I am sometimes quite dim, and so it took me a while to realise that Apple’s focus on the strength of the “7000 Series aluminium” used in the iPhone 6s was probably tacitly – not explicitly; never explicitly – addressing ‘bendgate’. This, the discovery shortly after launch that the iPhone 6 could deform with enough pressure applied along its length, was mostly a PR problem for Apple rather than an actual problem for its customers, but that’s why using PR to counter it this time round makes sense.

This, though, prompted another thought, building on what John Gruber recently wrote about how the every-two-years ‘s’-generation iPhones are the ones to buy, and it’s this: s-gen buyers effectively have had their phone’s design beta tested by millions of users, over trillions of hours of use, generating tens of thousands of data points in Apple’s support infrastructure, and this means that Apple has the opportunity to correct flaws in the original, non-s variant of that design.

You could argue that there shouldn’t be flaws in the first place, and you can be damned sure Apple tests thoroughly, exhaustively, both in the real world and with mechanisms designed to mimic extended periods of use, but I suspect there’s just no substitute for millions of users actually, really, properly using a product when it comes to revealing areas of weakness.

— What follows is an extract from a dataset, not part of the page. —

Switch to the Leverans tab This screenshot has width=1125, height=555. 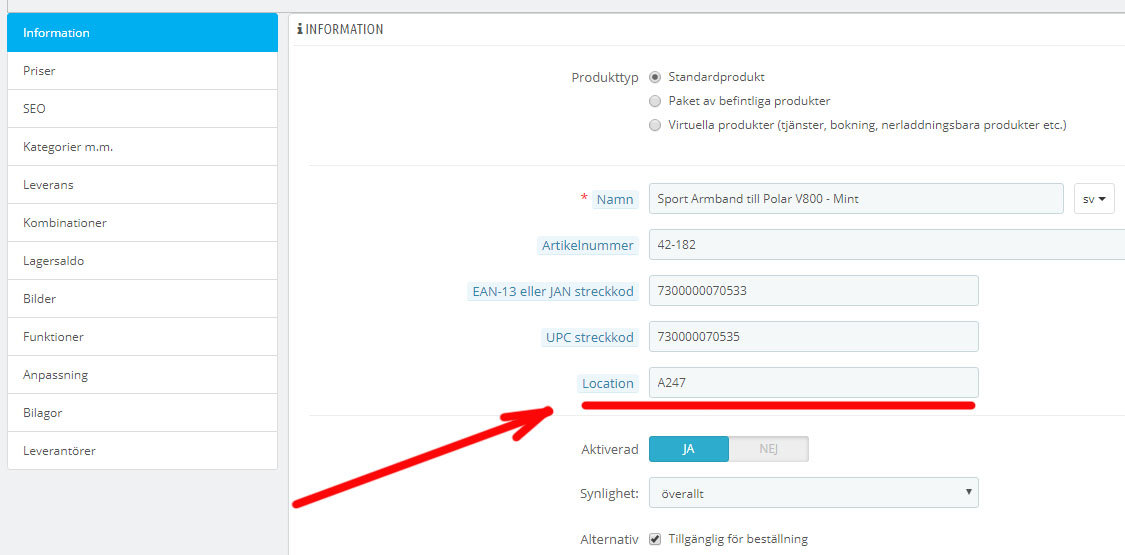pos(142,185)
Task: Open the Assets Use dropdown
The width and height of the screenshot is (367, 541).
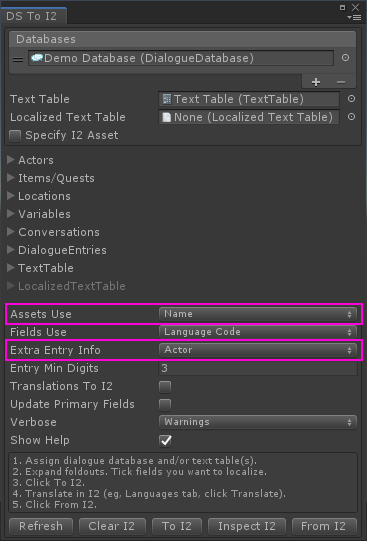Action: pos(258,314)
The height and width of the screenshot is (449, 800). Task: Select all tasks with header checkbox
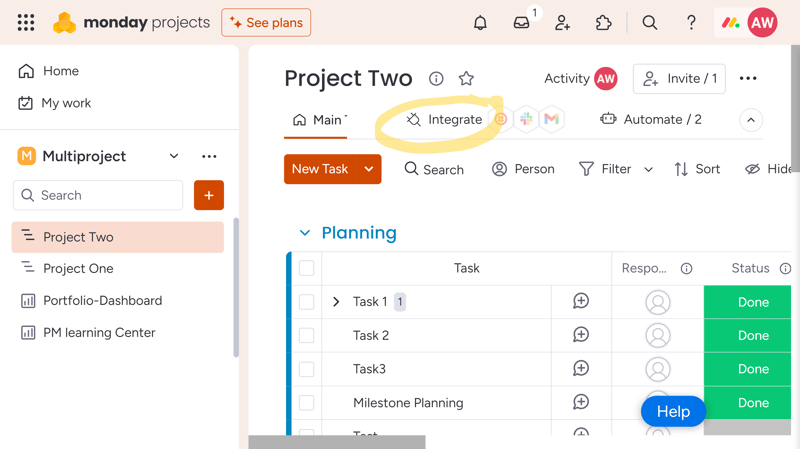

Here’s another example: some iPhone 6 users have been affected by the front-facing camera gradually moving – or presumably more accurately, being knocked and nudged – off centre, revealing a (harmless) crescent moon shape off to the side. That’s exactly the sort of thing that I can imagine easily fails to surface during internal, prerelease testing, but now Apple has enough reports of it, it can in theory use that information to correct it with the iPhone 6s.

This whole theory is bunk, mind you, if the lead times for design and manufacture are so short as to make it impossible to incorporate changes within the annual cycle Apple releases phones on. I just don’t know; it seems really short to me, but, from a position of ignorance, it strikes me as not out of the question, if a revealed flaw is sufficiently severe.